Exercise brief – Write out the records once more, exactly, and keep any image out.

Saved entries:
========================
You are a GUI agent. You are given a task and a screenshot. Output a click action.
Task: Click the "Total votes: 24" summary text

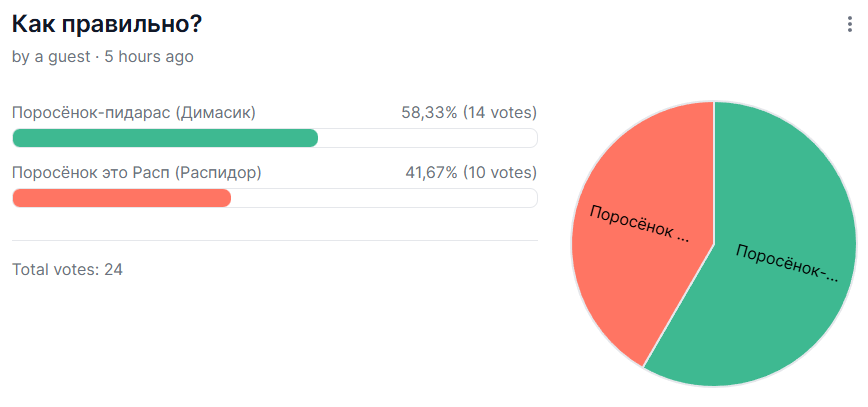coord(67,270)
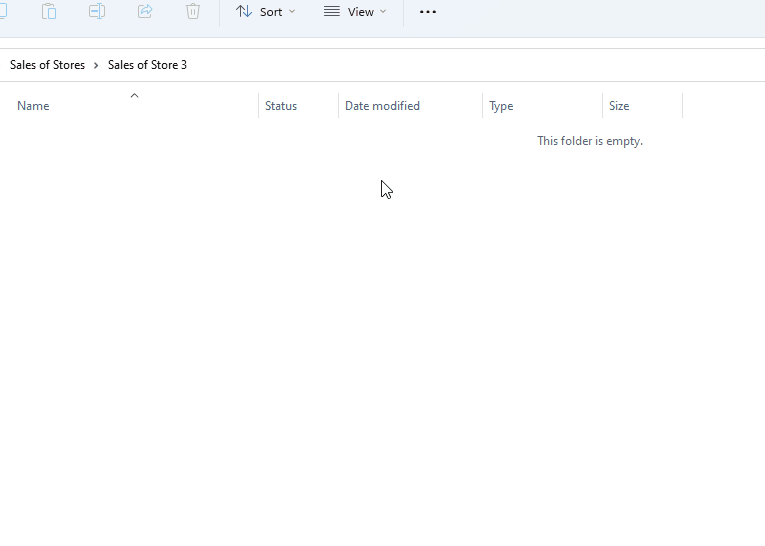Screen dimensions: 765x546
Task: Select Sales of Store 3 breadcrumb
Action: (147, 65)
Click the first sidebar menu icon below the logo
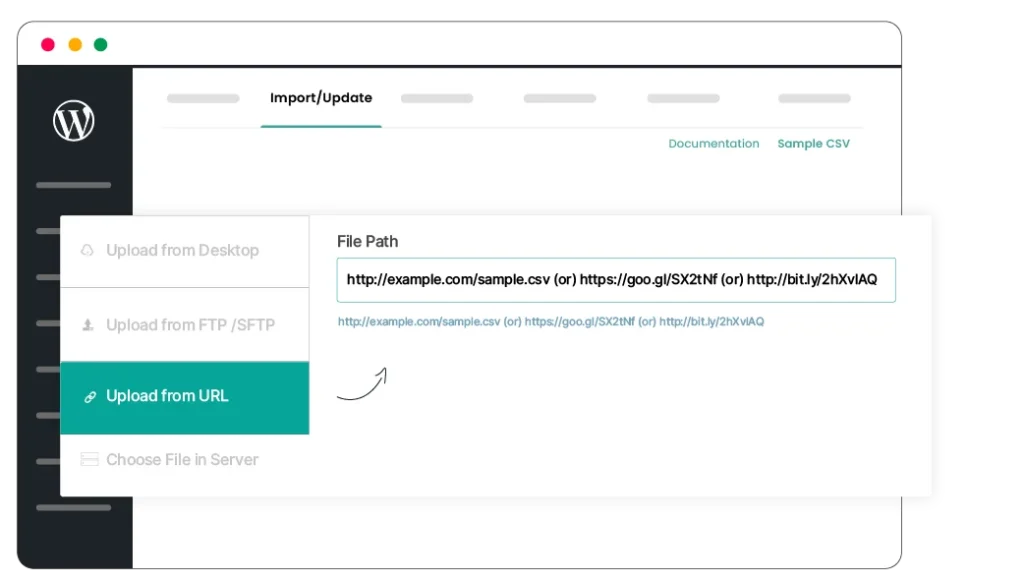This screenshot has height=582, width=1024. pos(73,185)

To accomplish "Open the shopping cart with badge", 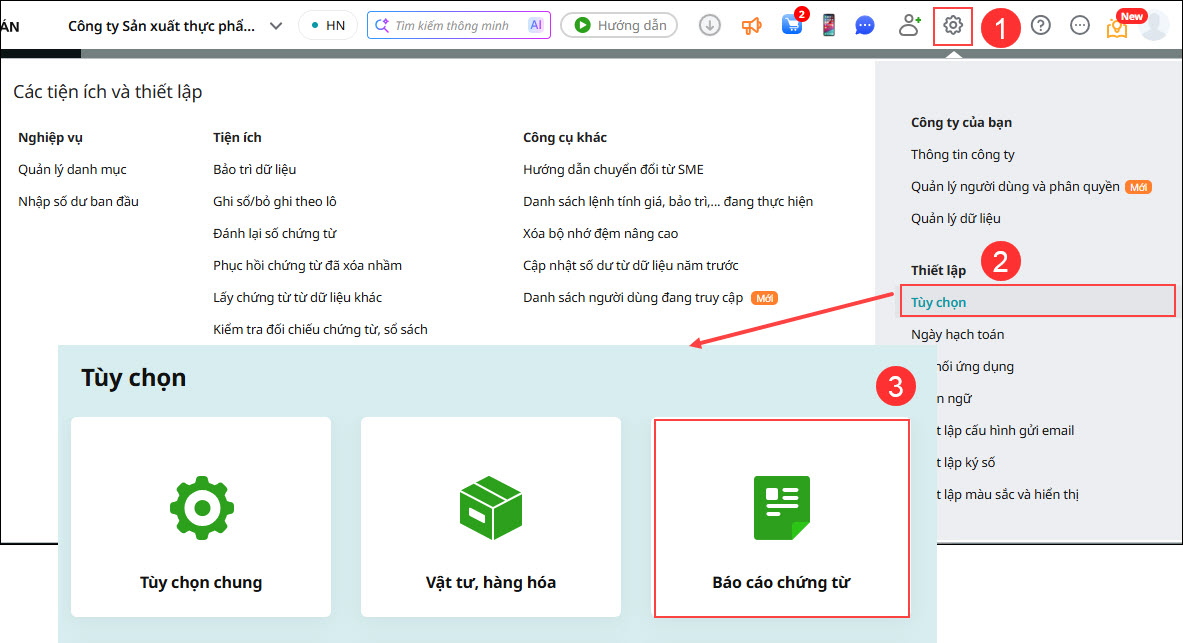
========================
Exercise response –
You are a GUI agent. You are given a task and a screenshot. Output a click action.
Task: Click the "Total votes: 24" summary text

coord(67,270)
Screen dimensions: 765x546
Task: Select Sales of Store 3 breadcrumb
Action: (147, 65)
Click the first sidebar menu icon below the logo
This screenshot has height=582, width=1024. pos(73,185)

To accomplish "Open the shopping cart with badge", 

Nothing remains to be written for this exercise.